Eugenia Guayanay ha trabajado los últimos 29 años limpiando las calles del Centro Histórico de Quito. Foto: Evelyn Jácome / EL COMERCIO
Nadie conoce las calles del Centro Histórico de Quito como ella. Ha caminado por esas vías, religiosamente, día y noche, durante los últimos 29 años. Conoce los negocios antiguos, los nuevos, a los viejos vecinos y a los recién llegados vendedores ambulantes que intentan abrirse un espacio por esos rincones.
A sus 56 años, Eugenia Guayanay -pequeña, tierna y extrovertida- es la encargada de barrer el cuadrante del Centro Histórico que se ubica entre la calle Manabí, la Chile y la García Moreno.
La calle más sucia del Centro, dice convencida de cada palabra que menciona, es la Benalcázar, frente a la Vicepresidencia. Hay demasiada gente que vende alimentos y pocos basureros. Las personas acumulan fundas, botellas y restos de comida en los alrededores de los árboles, en los postes o simplemente los arroja a la calle y terminan en las alcantarillas.
Sale de su casa ubicada en el Beaterio (sur de la capital) a las 06:00. No sabe cuánta basura levanta a diario de las calles. Toma su escoba de cerdas de plástico, su pala de metal y, con paciencia, recoge todo lo que encuentre en las veredas y en la calzada y cuando la funda se llena, la deposita en un contenedor.
Barre papeles, plásticos, sorbetes, fundas, cáscaras, piedras, desechos de animales… Una vez, incluso se encontró dinero. Hace 10 días se encontró 30 dólares junto a un basurero. Lo levantó, miró a un lado, al otro, preguntó a un par de personas que se encontraban cerca si se les había perdido dinero y, al no encontrar al dueño, decidió guardarlo para llevar pan caliente a su casa.
Nunca sale de casa sin su uniforme completo: mandil, gorro, gafas, guantes y botas punta de acero. Los zapatos, dice, son importantes, y recuerda que cuando empezó su oficio, caminaba por el sector del Panecillo pisó una jeringuilla y se pinchó.
Tiene tres hijos adultos y todos viven con ella. Con este oficio mantiene su casa, a su hija de 35 años que está desempleada y a sus tres nietos de 15, 9 años y al menor de 8 meses.

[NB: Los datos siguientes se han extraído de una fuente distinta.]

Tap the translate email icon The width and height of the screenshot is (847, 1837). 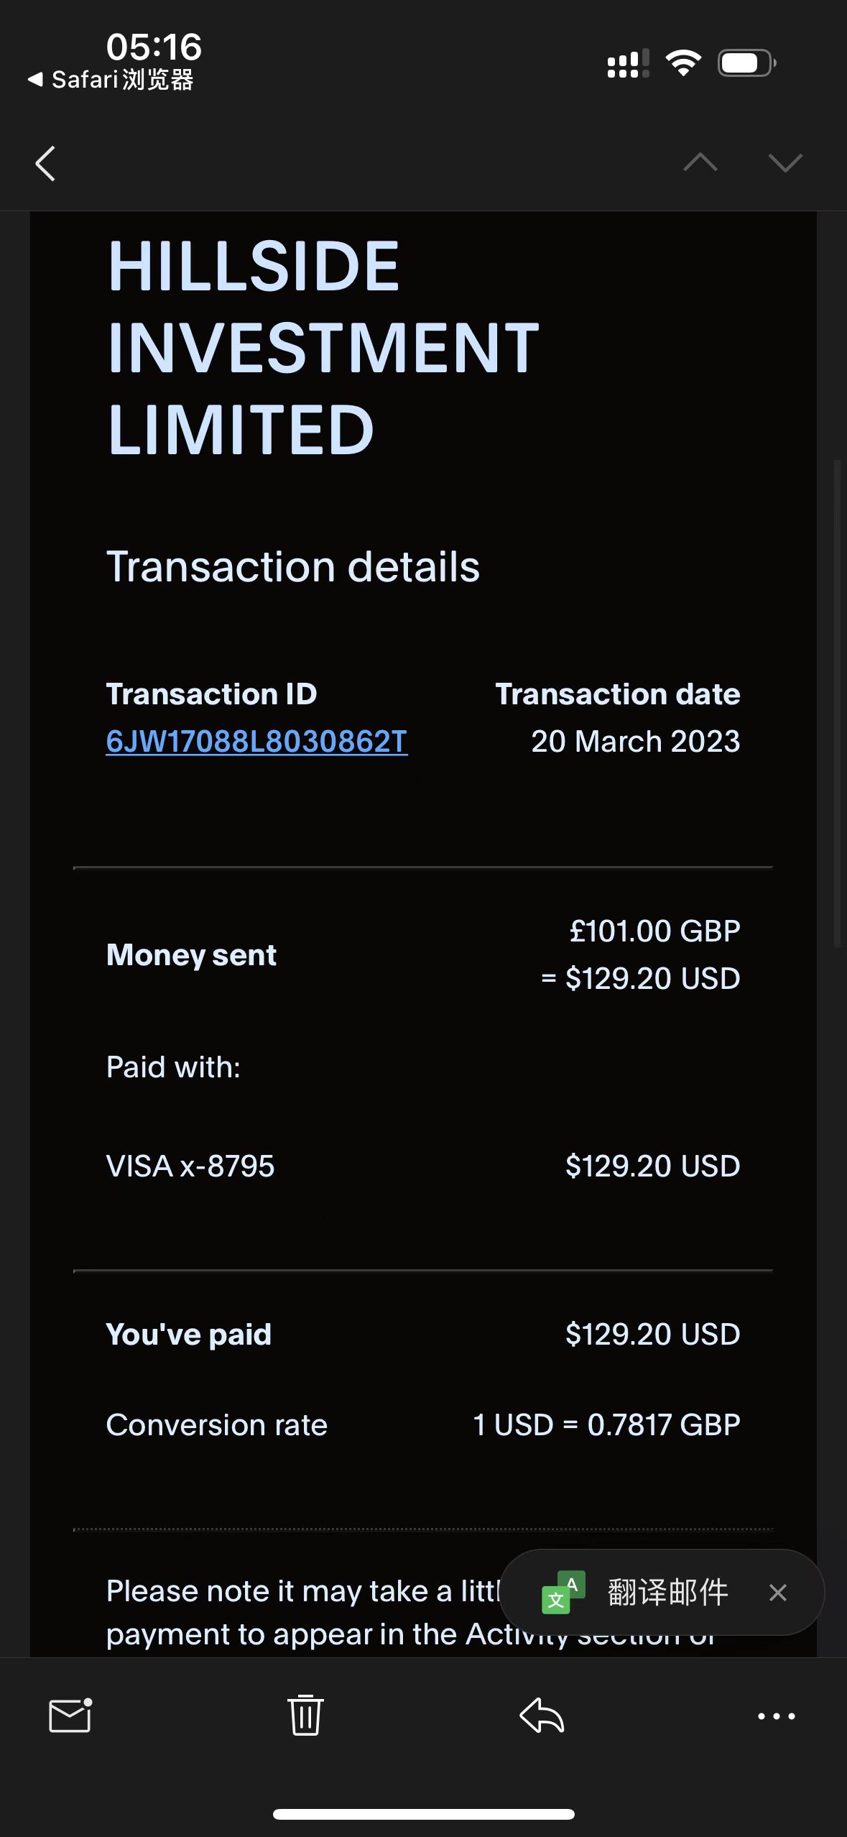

Lo más duro de su oficio, dice, es la gente. Sus miradas despectivas, esa forma de verla sin mirarla, de ignorarla. “Muchas veces veo cómo botan basura. Les digo que no lo hagan. Me miran y me dicen ‘para eso te pago’”, recuerda. Reconoce que es frecuente y eso le duele mucho.
Sale a barrer sin importarle el clima. Cuando es invierno, agarra su impermeable y sus botas y, así no haya un alma en el Centro, ella debe cumplir su jornada.
Su trabajo, a veces, es como barrer la arena en una playa. Pasa su escoba, retira la basura, avanza dos metros y, de nuevo, hay desperdicios en el suelo. Ha sido reconocida en Emaseo como la mejor trabajadora. Hasta le hicieron un homenaje.
La escoba le dura tres meses, luego las cerdas se acaban y la reemplaza. El dolor de cuello y de lumbares se han vuelto sus compañeros. Al mes, descansa solo dos días, todos los demás trabaja.
No barre con ahínco solo por los USD 700 que recibe al mes. Lo hace por convicción. Su oficio la enorgullece. Limpiar la zona más valiosa de Quito la hace feliz, sobre todo, cuando la gente colabora, y cuando alguien la mira y le sonríe. Siente que con esa sonrisa, le dicen gracias.